Sorry for the delayed response, I was quite busy the last days…
Wayland is meant to be a “successor” to X11 and address some of its shortcomings (especially regarding security).
But note that Wayland support in Plasma5 is still unfinished and very much work in progress.
And the Wayland in Leap 42.1 is quite old, Plasma5 will not even start with that version, so it is built without Wayland support anyway.
Even GNOME is not using Wayland in Leap 42.1 AFAIK, though they switched to using Wayland by default in Tumbleweed a while ago already.
(Plasma5 can also run in Wayland in Tumbleweed, but there are still problems and things are missing)
IMHO, it will still be quite a while until Wayland will really replace Xorg in general, and I doubt that Xorg will disappear at all.
I think the best way to try it out currently is using an openSUSE Krypton LiveCD…
I know it is not much on topic but I wonder: what is the reason to have separate security management systems such as sudoers and polkit?
That’s historical.
sudo exists since decades (according to sudo - Wikipedia since about 1980).
polkit was created to address its shortcomings, in particular related to standard desktop usage (e.g. sudo is a command line tool, it cannot be easily integrated into the desktop, and can also only be used to run complete programs as root, and so on).
Anyway, here’s how you could configure pkexec to allow running a certain command as root:
https://forums.opensuse.org/showthread.php/505762-run-yast-without-entering-root-password-sudoers-help?p=2701795#post2701795
In short, create a file /usr/share/polkit-1/actions/org.opensuse.pkexec.yast2.policy with a content like this:
<?xml version="1.0" encoding="UTF-8"?><!DOCTYPE policyconfig PUBLIC "-//freedesktop//DTD PolicyKit Policy Configuration 1.0//EN"

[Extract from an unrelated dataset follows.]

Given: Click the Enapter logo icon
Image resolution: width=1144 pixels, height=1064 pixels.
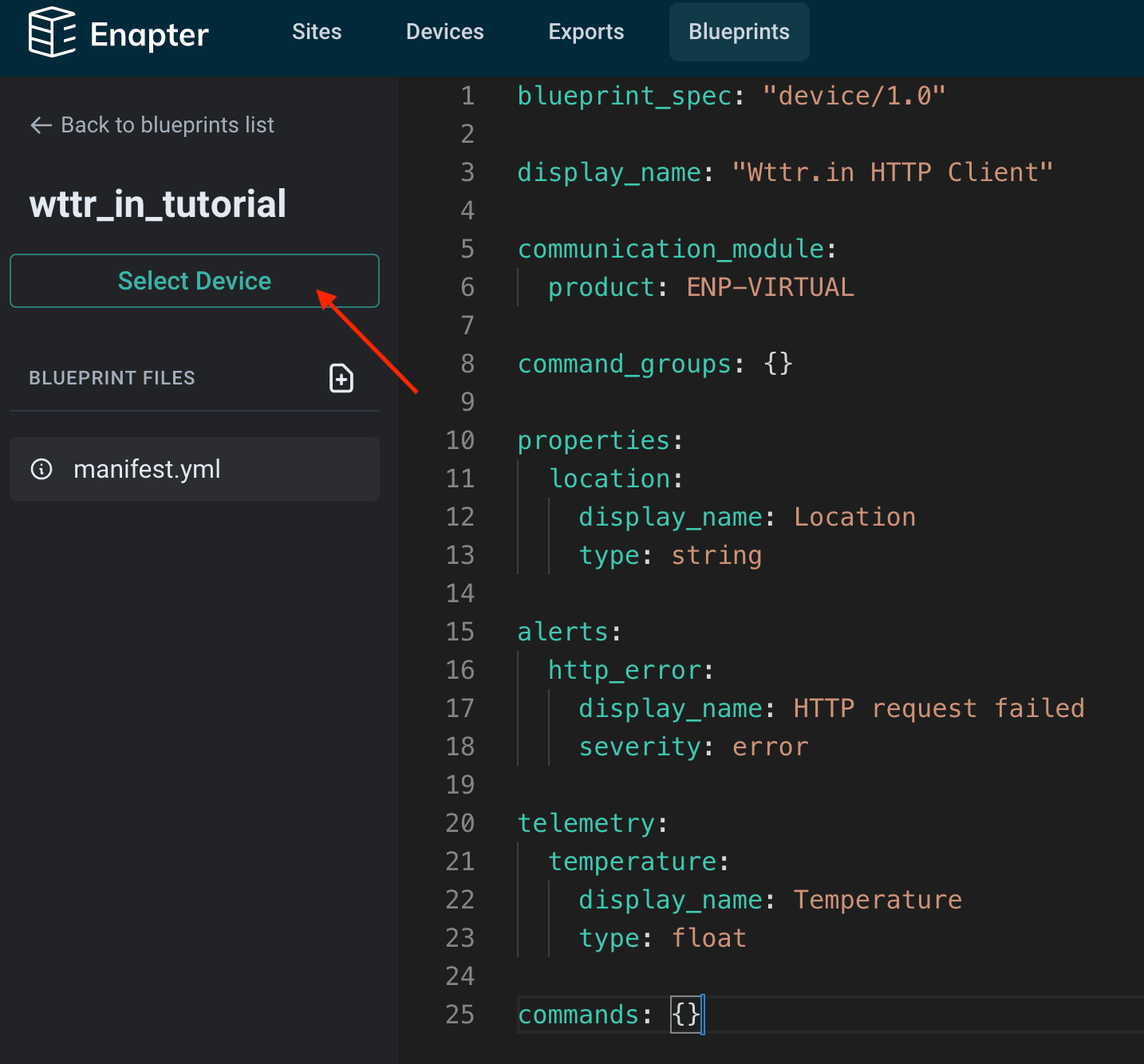Looking at the screenshot, I should pos(52,32).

"http://www.freedesktop.org/software/polkit/policyconfig-1.dtd">
<policyconfig>
<action id="org.opensuse.pkexec.yast2">
<message>Authentication is required to run YaST2</message>
<icon_name>yast2</icon_name>
<defaults>
<allow_any>auth_admin</allow_any>
<allow_inactive>auth_admin</allow_inactive>
<allow_active>yes</allow_active>
</defaults>
<annotate key="org.freedesktop.policykit.exec.path">/usr/sbin/yast2</annotate>
<annotate key="org.freedesktop.policykit.exec.allow_gui">true</annotate>
</action>
</policyconfig>
To do the same with other commands, replace yast2 (and /usr/sbin/yast2) accordingly, the line true is only needed for GUI applications, and can be omitted for command line tools.
(and I suppose you don’t have to specify an icon either… )

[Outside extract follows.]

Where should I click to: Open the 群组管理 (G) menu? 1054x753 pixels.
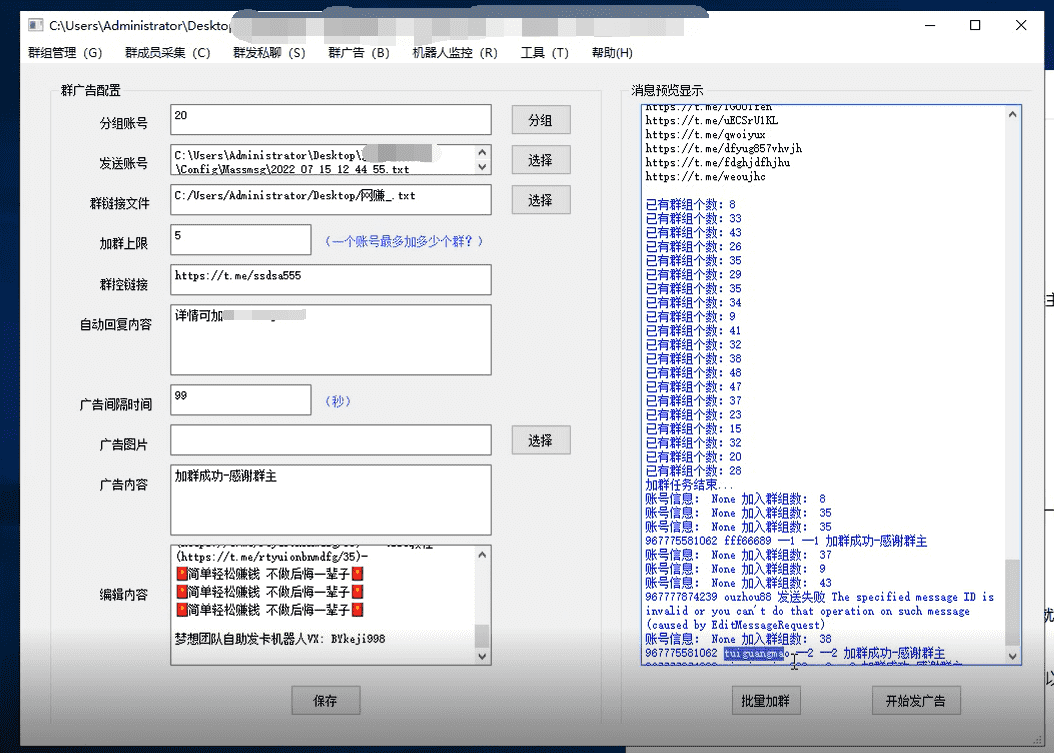(x=65, y=53)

You should then be able to run YaST as root without a password via:
pkexec yast2
Regarding priviledges, the important part are the three lines with <allow_active>, <allow_inactive>, and <allow_any>.

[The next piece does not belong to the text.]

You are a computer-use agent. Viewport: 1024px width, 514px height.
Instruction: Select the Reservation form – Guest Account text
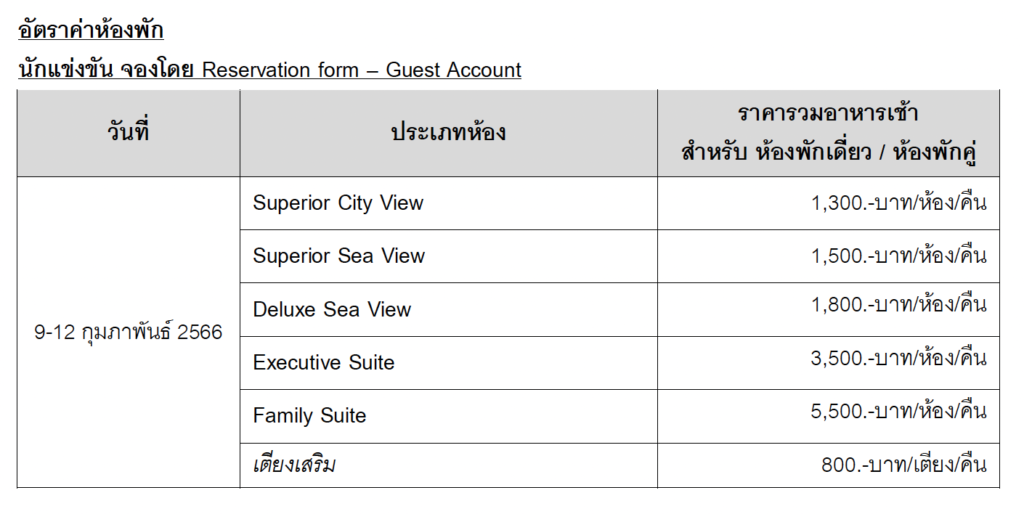[361, 70]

They specify what user(s) may run it as root with which password (the user’s, root’s, or none).
“yes” means no password is needed, auth_admin means the user needs to enter the root password (there’s also auth_admin_kepp which will remember the password for some time so you don’t have to enter it every time), and there’s also auth_self/auth_self_keep which will request the user’s password, and “no” which disallows the action completely.
By default, polkit knows about three different user types:
- “active” ones that are locally logged in and in an active session, e.g. a normal desktop user
- “inactive” ones that are locally logged in but in an inactive session, e.g. a different user currently logged in but not you that’s actively using the desktop
- “any”, everybody, also remote users
If your satisfied with this, you don’t need the javascript sniplets in /etc/polkit-1/rules.d/ I mentioned.
With such javascript scriptlets you are more flexible though, you can e.g. verify the exact user name or group.
More informations are available in “man polkit” and e.g. here: polkit - ArchWiki (and of course the official documentation at polkit Reference Manual: polkit Reference Manual, but that’s probably overkill…).
See also Polkit - Wikipedia for a more general description of polkit.
As I mentioned already, openSUSE has some simplification to override the default polkit rules via /etc/polkit-default-privs.{local|standard|restrictive}, those get “translated” into javascript code by running “polkit_set_default_privs”.